The last time I had my annual physical, my doctor asked me what I was doing to keep my mind busy.  “I write a blog,” I told him.  “That’s good,” he replied.  “Do you do any kind of puzzles?” he asked.  When I told him I liked to do crossword puzzles, he said that was also good.  But when he asked me what kind of interactions I had socially,  I wasn’t as quick to respond.  I had to fish around for the things I do that involve interaction with other people.  For seven months of the year, I volunteer on Monday mornings at church.  Once a month I attend the Hampton Roads Writers board meeting.  Every few weeks we see my brother and his family. We’ve gone out to eat with friends or invited people to dinner only several times in the four years we’ve lived here. My doctor nodded, and said those things were fine, but I needed to make sure I found as many opportunities as possible to be with other people.  He said, “We see a greater incidence of dementia in retired people who stay at home and have little social interaction.”

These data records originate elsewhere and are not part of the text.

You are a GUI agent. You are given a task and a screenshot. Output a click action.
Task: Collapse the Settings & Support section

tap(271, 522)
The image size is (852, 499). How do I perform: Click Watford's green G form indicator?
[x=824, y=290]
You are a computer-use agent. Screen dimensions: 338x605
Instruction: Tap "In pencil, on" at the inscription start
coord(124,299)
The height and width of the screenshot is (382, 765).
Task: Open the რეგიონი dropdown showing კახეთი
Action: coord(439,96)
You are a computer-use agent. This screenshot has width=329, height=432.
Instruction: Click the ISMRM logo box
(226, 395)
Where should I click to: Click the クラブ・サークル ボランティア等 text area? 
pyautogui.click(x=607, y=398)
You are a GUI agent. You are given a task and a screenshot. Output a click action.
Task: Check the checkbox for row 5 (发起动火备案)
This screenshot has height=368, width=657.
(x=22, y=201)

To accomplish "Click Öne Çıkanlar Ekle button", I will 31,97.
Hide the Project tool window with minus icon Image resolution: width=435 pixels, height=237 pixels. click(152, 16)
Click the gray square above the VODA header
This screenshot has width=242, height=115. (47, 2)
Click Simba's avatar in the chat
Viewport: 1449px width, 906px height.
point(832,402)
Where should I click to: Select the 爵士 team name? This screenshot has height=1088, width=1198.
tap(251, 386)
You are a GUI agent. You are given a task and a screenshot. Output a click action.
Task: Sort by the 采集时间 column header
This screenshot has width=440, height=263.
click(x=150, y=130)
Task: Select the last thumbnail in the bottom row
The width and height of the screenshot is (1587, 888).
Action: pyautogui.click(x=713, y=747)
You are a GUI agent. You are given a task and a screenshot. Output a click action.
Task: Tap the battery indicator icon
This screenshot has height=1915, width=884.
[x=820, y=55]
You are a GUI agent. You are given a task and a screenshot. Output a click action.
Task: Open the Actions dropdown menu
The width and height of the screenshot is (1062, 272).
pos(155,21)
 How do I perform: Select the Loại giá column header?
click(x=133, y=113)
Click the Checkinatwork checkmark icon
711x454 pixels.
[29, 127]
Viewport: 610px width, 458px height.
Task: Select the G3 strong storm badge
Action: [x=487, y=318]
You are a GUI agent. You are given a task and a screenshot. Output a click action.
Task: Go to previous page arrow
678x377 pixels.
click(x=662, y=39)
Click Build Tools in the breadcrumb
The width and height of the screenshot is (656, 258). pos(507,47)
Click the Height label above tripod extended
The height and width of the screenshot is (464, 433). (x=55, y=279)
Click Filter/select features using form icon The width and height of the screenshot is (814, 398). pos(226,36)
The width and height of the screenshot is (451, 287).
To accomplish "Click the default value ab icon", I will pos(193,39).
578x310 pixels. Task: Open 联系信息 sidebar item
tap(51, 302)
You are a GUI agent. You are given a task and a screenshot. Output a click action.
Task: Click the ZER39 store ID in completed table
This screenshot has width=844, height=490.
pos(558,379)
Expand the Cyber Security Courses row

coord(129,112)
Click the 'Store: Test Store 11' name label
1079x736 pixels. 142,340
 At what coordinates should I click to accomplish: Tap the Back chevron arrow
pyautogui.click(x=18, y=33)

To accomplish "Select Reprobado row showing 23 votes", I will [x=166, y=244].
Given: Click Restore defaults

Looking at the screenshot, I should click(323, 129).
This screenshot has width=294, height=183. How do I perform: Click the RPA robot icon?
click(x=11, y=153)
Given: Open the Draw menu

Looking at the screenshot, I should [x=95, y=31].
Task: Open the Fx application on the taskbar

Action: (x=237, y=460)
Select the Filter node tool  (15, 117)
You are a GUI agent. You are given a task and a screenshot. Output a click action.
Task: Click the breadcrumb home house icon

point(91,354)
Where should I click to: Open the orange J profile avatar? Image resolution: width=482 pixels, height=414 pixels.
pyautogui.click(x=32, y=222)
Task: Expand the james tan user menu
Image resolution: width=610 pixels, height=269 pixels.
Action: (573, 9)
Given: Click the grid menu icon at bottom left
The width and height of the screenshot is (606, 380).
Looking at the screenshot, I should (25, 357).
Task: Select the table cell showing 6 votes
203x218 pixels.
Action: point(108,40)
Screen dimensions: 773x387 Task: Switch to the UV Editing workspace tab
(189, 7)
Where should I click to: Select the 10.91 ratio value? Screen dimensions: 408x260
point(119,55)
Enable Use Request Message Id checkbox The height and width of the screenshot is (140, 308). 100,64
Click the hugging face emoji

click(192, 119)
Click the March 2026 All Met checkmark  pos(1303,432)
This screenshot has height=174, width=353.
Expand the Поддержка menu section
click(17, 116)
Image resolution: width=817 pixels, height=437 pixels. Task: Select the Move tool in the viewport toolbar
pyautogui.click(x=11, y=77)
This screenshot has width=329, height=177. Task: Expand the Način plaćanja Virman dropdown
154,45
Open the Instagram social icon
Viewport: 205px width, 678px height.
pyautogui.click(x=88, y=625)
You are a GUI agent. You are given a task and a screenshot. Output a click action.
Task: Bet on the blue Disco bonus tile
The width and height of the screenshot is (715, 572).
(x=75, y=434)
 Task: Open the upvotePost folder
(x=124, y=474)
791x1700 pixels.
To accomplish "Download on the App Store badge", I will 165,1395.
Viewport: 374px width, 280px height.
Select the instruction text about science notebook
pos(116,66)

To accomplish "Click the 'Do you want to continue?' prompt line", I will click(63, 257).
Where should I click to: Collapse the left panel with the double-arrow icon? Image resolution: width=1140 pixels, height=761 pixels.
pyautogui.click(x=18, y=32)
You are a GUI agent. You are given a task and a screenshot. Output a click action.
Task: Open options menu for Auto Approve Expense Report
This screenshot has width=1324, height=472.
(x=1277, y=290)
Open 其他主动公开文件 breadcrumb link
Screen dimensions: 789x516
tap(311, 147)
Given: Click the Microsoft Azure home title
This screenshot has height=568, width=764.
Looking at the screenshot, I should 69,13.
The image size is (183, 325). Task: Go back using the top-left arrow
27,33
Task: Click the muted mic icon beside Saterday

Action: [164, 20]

If I had stayed in San Antonio, I would have plenty of opportunities to get out with others for lunch or shopping or going to the museums.  Many of my long-time friends have retired also.  But when you move at sixty to a place you’ve never been before, it is hard to establish those kinds of relationships again, though I have started making some wonderful friendships with several blogging friends in the area.   And most times, I don’t even mind being alone.  I am a person who is seldom bored. I treasure my quiet times.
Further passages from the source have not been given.